Florence La Badie - Death

Death

In August 1917, La Badie was at the height of her motion picture success. She had appeared in 185 films since 1909, 32 fewer than Mary Pickford's 217 films during the same period. Her film The Woman in White had just been released in July 1917. Her latest two films, The Man Without a Country, a film adaptation of Edward Everett Hale's The Man Without a Country, and War and the Woman, would also soon be released, both on September 9, 1917. Although the Thanhouser Corporation had been struggling since the 1914 automobile accident death of Charles J. Hite, her career was thriving and had been their saving grace. Less than a month earlier, she had announced that she was leaving Thanhouser, and she had several other film corporations willing to pick her up on contract immediately.

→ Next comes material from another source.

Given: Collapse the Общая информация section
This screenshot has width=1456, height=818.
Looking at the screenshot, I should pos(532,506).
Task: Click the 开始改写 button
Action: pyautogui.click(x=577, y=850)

On August 28, 1917, while driving near Ossining, New York in the company of her fiance, Goodman, the brakes on La Badie’s car failed and the vehicle plunged down a hill, overturning at the bottom. While Goodman escaped with only a broken leg, La Badie was thrown from the vehicle and suffered serious injuries, including a compound fracture of the pelvis. Hospitalized, she clung to life for more than six weeks and seemed to be improving, but suddenly died on October 13, from septicemia. With her death, she became the first major female film star to die while her career was at its peak, and the movie-going public mourned her death. After a large funeral, she was interred in the Green-Wood Cemetery in Brooklyn, New York, the same cemetery included by Marie C. Russ in her legal proceedings days before her death, with Marie Russ claiming to have been her actual birth mother in sworn deposition. Obituary notices stated La Badie was survived by her mother, Amanda La Badie, with no mention of her having been adopted. This omission would have been customary at the time. Due to her death, it is unknown what her prolonged impact in films would have been. Although little-remembered at the present time, she was once a top-billed star. Under New York laws, the property of her estate was divided between Mr. and Mrs. Joseph La Badie.